If you would like to read about Daraja's approach in more detail, please download our 2007 Concept Paper.
Daraja is a newly established NGO, which aims to make local institutions more responsive to the needs of the wider community in rural Tanzania. Our mission is to empower communities and local institutions, and build their capacity to work effectively together to reduce poverty in Tanzania.
We believe in bringing government closer to the people, and that democratic governance offers the best chance for achieving social justice within any particular society. For these reasons we are committed to making democratic decentralised government work for the poor in rural Tanzania.
We will:
  • Work with local government
    , so that officials are better able to respond to communities
  • Work with local communities, so that they are more aware of their rights and better able to hold gov ernment to account
  • Improve links between government and communities, creating opportunities for debate and discussion
What are the problems?
A simple lack of money is no longer the main obstacle to rural development in Tanzania. Economic growth has led to greater tax revenues, while donors have continued pouring money into the country at ever increasing rates. While it is true that most of these funds are not assigned to poor rural areas, there is nevertheless enough money allocated to achieve a significant improvement in rural services and make a substantial dent in rural poverty.
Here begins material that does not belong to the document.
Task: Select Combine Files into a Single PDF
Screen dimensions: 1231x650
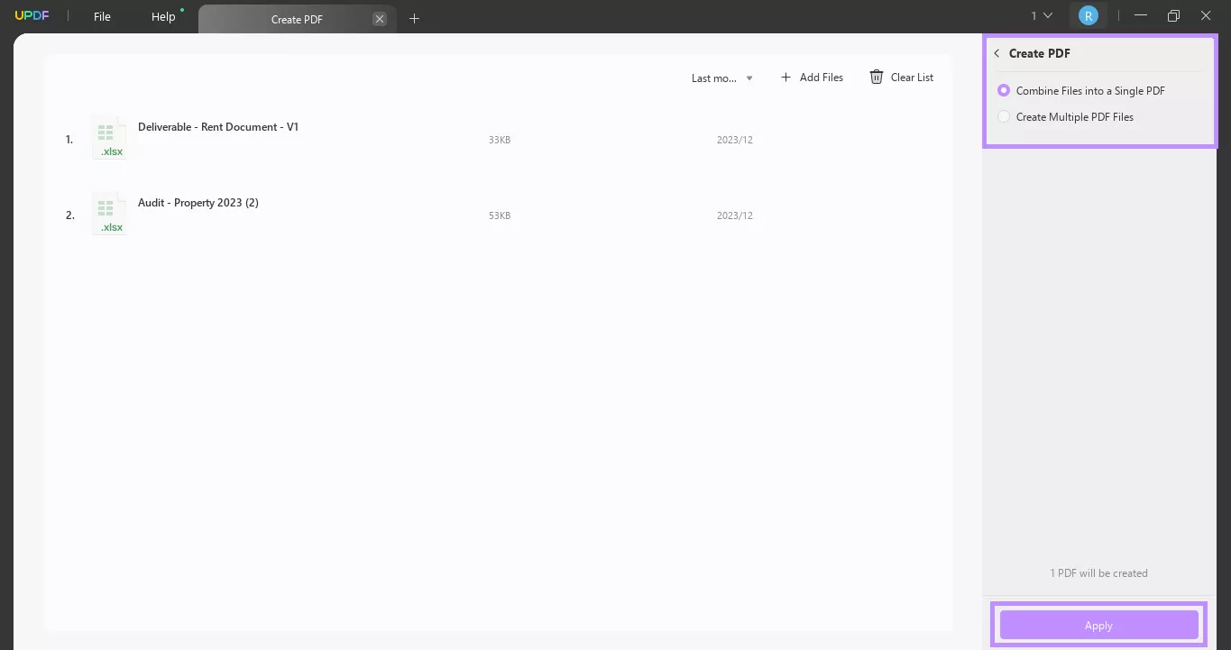Action: click(1004, 90)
So why have we not seen the changes that everyone has hoped for? Our research has pointed towards a number of obstacles to effective local governance. They include:
  • Communities don't have good ways to ensure local government is accountable. Multi-party elections are only a first step towards local accountability. There is a lack of genuine electoral alternatives, and little by way of public debate. There are very few local media outlets, and civil society is generally weak.
  • Central government officials and donors find it difficult to 'let go' and give local government authorities real decision-making power. Through a range of mechanisms, local government often finds its hands are tied. This recentralisation happens because of concerns over corruption, bureaucracy and capacity, but the effect is to undermine local accountability: who will bother to exert pressure on local government if all the big decisions are being made elsewhere?
  • The culture of local government discourages responsive governance. Traditionally, local government has played an implementing role, acting as local agents for national ministries and departments rather than listening to local priorities. Also, popular perceptions of government discourage scrutiny, and forceful and corrupt practices are expected and even seen as acceptable.
How will Daraja address them?
At village level - we will stimulate local discussion, thus helping the community to clarify its needs and priorities. We will raise awareness of citizens' rights, to make sure the community knows what it can ask for, and we will focus on disadvantaged community groups - such as women and young people - to make sure they can engage effectively with local government. We will also work with village government, building their capacity so that they can productively consult with the community.
At district level - again, we will work with institutions and the community, making sure both are better able to interact with each other, learn from each other, and ultimately reach agreement about future policies and activities. However, at this level the means will be somewhat different. For example, we will use, and on occasion set up, local media outlets, so that elected officials can be brought into contact with large numbers of community members. This might be through a live debate or a radio phone-in programme.
At national level - we will carry out research on the impacts of particular programmes, including our own, and share the knowledge that we gain. Based on this, we will then advocate for changes in policy in other areas, and potentially across Tanzania. One change might be to give local governments more autonomy - once we have successfully fostered local accountability in a given area, that will encourage central government to 'let go' and give local government more responsibility.